_QUESITO 1_
Nel testo sulla semiosi ermetica secondo Umberto Eco, quanti criteri per associare immagini e parole enumera la lista tratta dal trattato di Cosma Rosselli?
_QUESITO 2_
Riprendi il testo sulla semiosi ermetica secondo Umberto Eco e proseguilo dal punto in cui si interrompe.

_TESTO FORNITO_
La semiosi ermetica, secondo Umberto Eco, si caratterizza per la disponibilità ad accettare qualunque tipo di analogia, anche contraddittoria, purché venga innescato un rapporto tra i termini. L’ermetismo classico, scrive, «accetta qualsiasi criterio di somiglianza, e tutti insieme anche se contraddittori tra loro».
Eco cita, a questo proposito, una lista cinquecentesca tratta da un trattato di mnemotecnica (Thesaurus artificiosae memoriae di Cosma Rosselli) in cui si enumerano ben quattordici criteri diversi per associare immagini e parole: dalla similitudine sostanziale o quantitativa, alla metonimia, fino a tracce fonetiche, omonimie, riferimenti geroglifici o legami del tutto idiolettali. Si può associare «il corvo all’etiope», «l’aquila a Giove», oppure «Arista ad Aristotele», a seconda del contesto e della volontà dell’interprete. Per Eco, il principio è chiaro: «il criterio non conta, purché un qualche rapporto possa essere posto».
Tale libertà produce un effetto interpretativo cruciale: ogni segreto scoperto è, a sua volta, indizio di un altro segreto. Ogni significato è uno slittamento, mai una destinazione. Scrive Eco: «ogni volta che si pensi di aver scoperto un segreto, esso sarà tale solo se rinvia a un altro segreto». La catena non ha fine. Il suo esito è un vuoto: «il segreto ermetico deve essere un segreto vuoto».

_RECORD DI DATI_
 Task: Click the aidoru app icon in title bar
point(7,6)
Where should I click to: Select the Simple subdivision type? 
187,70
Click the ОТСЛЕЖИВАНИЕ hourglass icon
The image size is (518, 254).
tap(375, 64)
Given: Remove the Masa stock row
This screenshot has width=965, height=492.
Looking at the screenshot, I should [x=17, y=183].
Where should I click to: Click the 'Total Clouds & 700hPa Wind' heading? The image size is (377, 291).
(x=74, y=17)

---

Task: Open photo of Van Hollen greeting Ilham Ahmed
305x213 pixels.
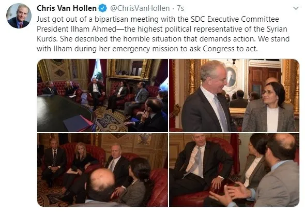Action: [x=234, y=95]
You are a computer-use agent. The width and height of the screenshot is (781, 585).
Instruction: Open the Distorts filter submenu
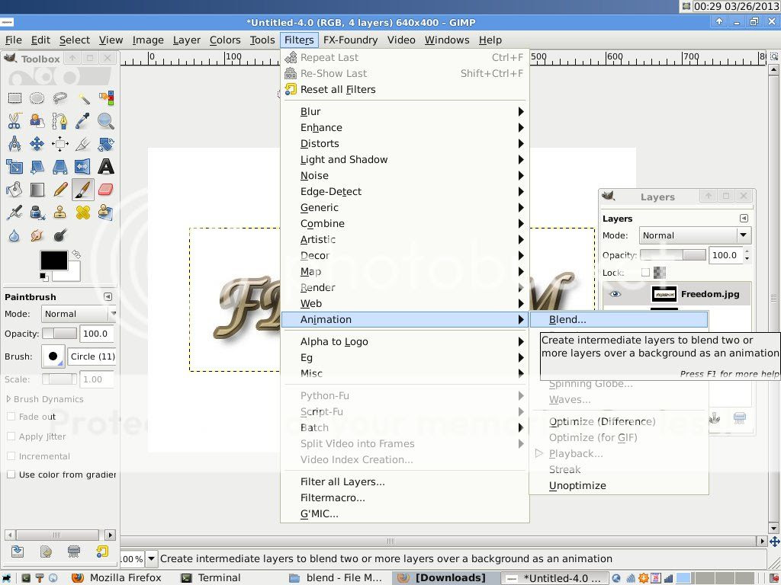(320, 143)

* * *

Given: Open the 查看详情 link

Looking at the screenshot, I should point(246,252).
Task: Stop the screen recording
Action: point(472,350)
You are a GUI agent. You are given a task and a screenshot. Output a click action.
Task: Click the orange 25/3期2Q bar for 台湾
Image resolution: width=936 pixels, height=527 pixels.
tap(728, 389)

_RISPOSTA FINALE 1_
Quattordici.

_RISPOSTA FINALE 2_
Questa struttura implica una spirale infinita e uno scivolamento continuo del senso. Non esiste una verità ultima, ma una retorica dell’infinità. Si arriva così al paradosso per cui, proprio in nome della lotta contro il pensiero causale lineare, il pensiero ermetico instaura una delle più rigide forme di determinismo simbolico.
Eco analizza anche le conseguenze pratiche di questo approccio. L’interpretazione, guidata da analogie arbitrarie, non si arresta mai: «anche l’immagine, il concetto, la verità che si trova sotto il velame della somiglianza, sarà a propria volta spia di un nascondimento successivo». La ricerca non finisce perché non può finire. Il sistema è pensato per rigenerarsi da ogni risposta trovata.
Il semiologo mostra come questa dinamica si accompagni a una serie di fallacie logiche: ad esempio, il ricorso abusivo alla falsa transitività. Se A somiglia a B, e B ha un certo effetto su C, si deduce che A abbia quell’effetto su C. Ma, come spiega Eco, si tratta di un errore. L’esempio scelto è l’orchis, una pianta che presenta due bulbi sferoidali. Nell’ermetismo, questa somiglianza morfologica con i testicoli viene tradotta in analogia funzionale: si ritiene che la pianta abbia effetti afrodisiaci. Ma la biologia mostra che i bulbi dell’orchis servono solo alla crescita stagionale della pianta, non hanno nulla a che fare con la riproduzione.
Un’altra strategia è il post hoc ergo ante hoc: si assume una conseguenza come prova retroattiva della sua causa. La pianta orchis si chiama così perché ha a che fare con i testicoli. In realtà, si chiama così proprio per via della somiglianza, e non perché abbia alcuna funzione connessa. L’etimologia è usata come giustificazione mistica a posteriori, non come analisi storica.
Lo stesso vale, nota Eco, per l’attribuzione del Corpus Hermeticum a una tradizione antichissima. Sebbene contenga dottrine ellenistiche note, si ritiene che sia proprio quel testo ad averle ispirate. Il principio causa-effetto è capovolto: si produce l’illusione ottica che il testo più recente sia la fonte del più antico.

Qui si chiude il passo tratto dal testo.